My conversations with God continued throughout the day while I played with my hero and best friend, my older brother Doug. My affection and adoration often irritated him. Sometimes I talked too loud or too much. Even today as adults, I think sometimes I irritate him when I talk too much. But, oh well I love him and he loves me.
We would play in the hose, arm wrestle or race around the house on our bikes with Sandy and Samson our two German Shepherds.Sometimes Doug just wanted to be alone with the boys in the neighborhood or his best friend Mac. In spite of these times of rejection, I always knew that I could depend on him. He was full of laughter and life. He was my hero and the one I looked up to for help and advice. He would show me how to spit orange seeds better, or make a slingshot shoot farther.
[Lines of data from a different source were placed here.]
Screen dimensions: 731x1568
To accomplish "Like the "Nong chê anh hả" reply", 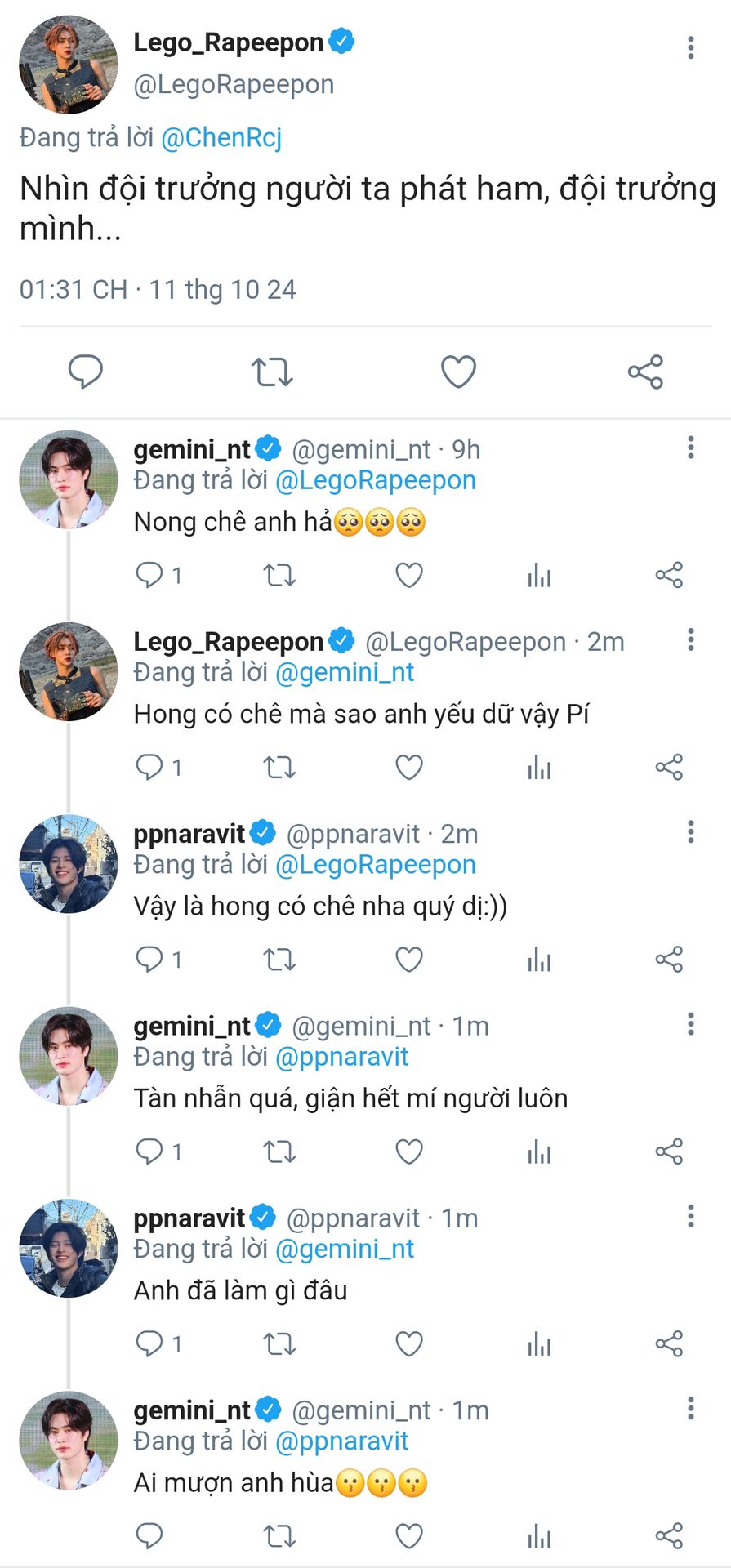I will coord(409,575).

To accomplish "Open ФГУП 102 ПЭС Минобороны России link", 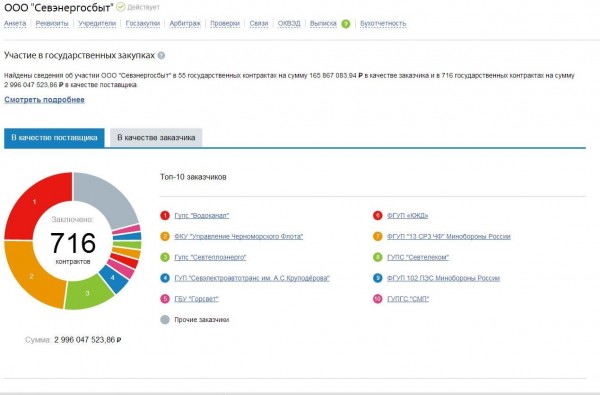I will coord(443,278).
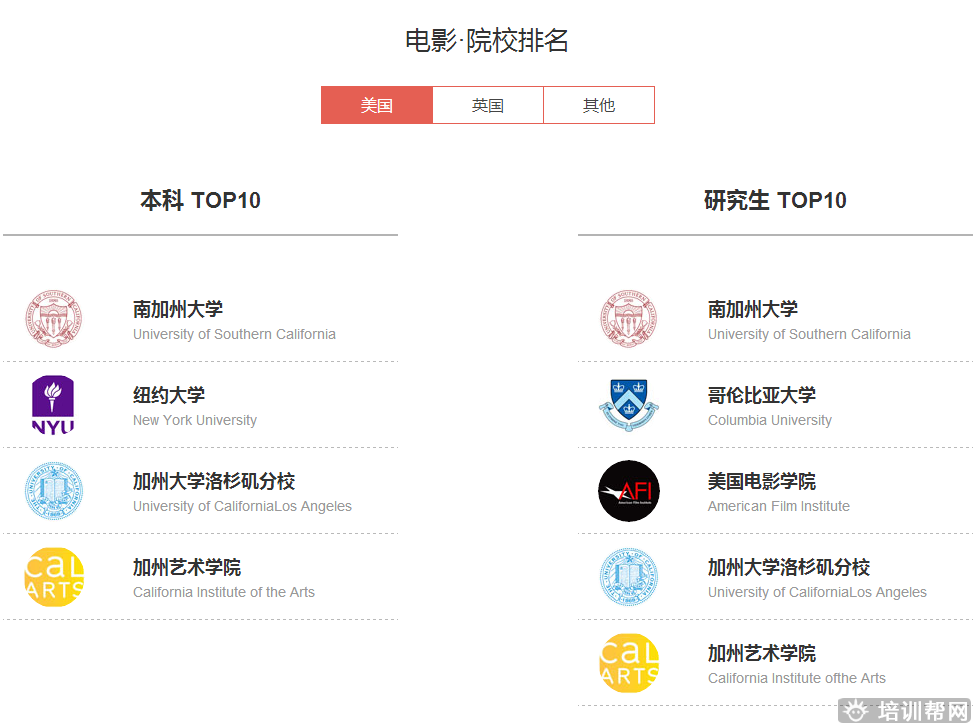This screenshot has width=976, height=728.
Task: Open 南加州大学 under 本科 TOP10
Action: pos(178,309)
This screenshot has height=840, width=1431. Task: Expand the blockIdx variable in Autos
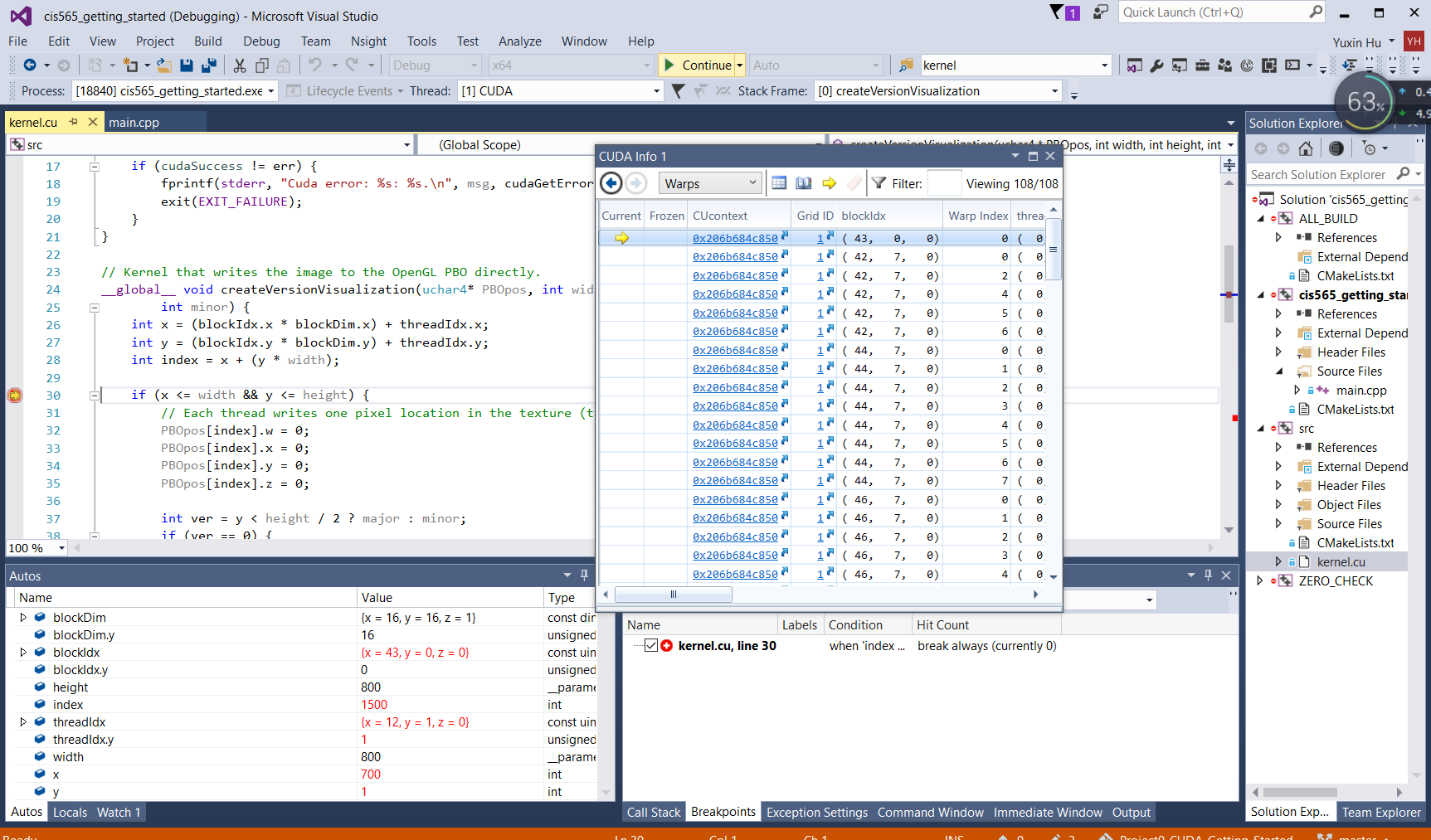[23, 653]
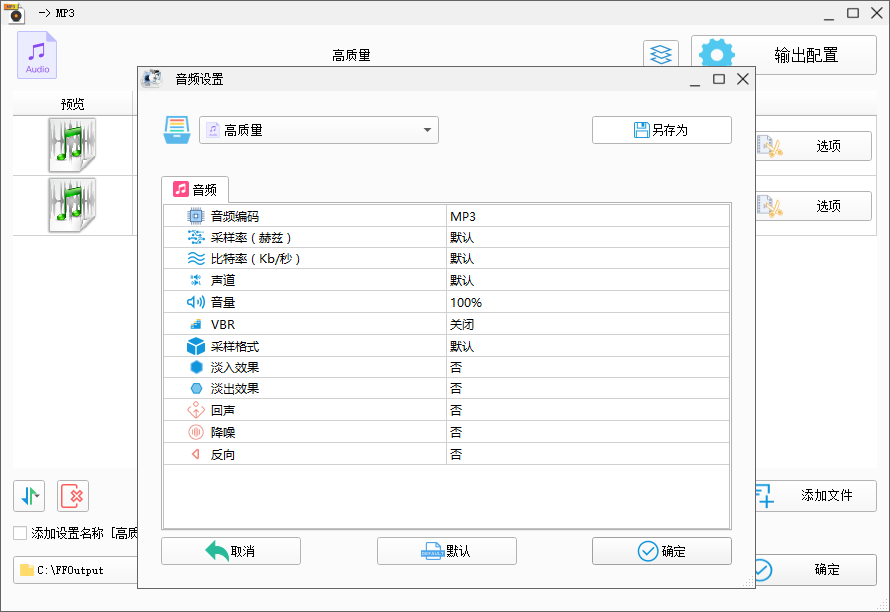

We would spend the springtime practicing our shots in preparation for the big potato wars that occurred daily during the summer in the woods in our neighborhood.
One time I remember asking him, “Am I going to die?” He asked me, Why do you think you are going to die?” I proudly told him I had just eaten a huge mud pie.His reply,
"Probably, I’ll tell mom what you did after you are dead. This way you won’t have to get a spankin’.” My brother’s wisdom was so empowering!
Doug still has the best laugh in the world and during these younger years it was these deposits of laughter, love and security that would make my days and nights bearable in the years to come.
My best memories are me running barefoot through the yard imagining that I was an Indian princess or that we had supernatural powers. We could fly and Doug and I would climb up on the garage roof with our towels draped as capes and jump off to the ground below. This was so much fun!
We were invisible to the world around us and our laughter would fill our palace made of sky and trees.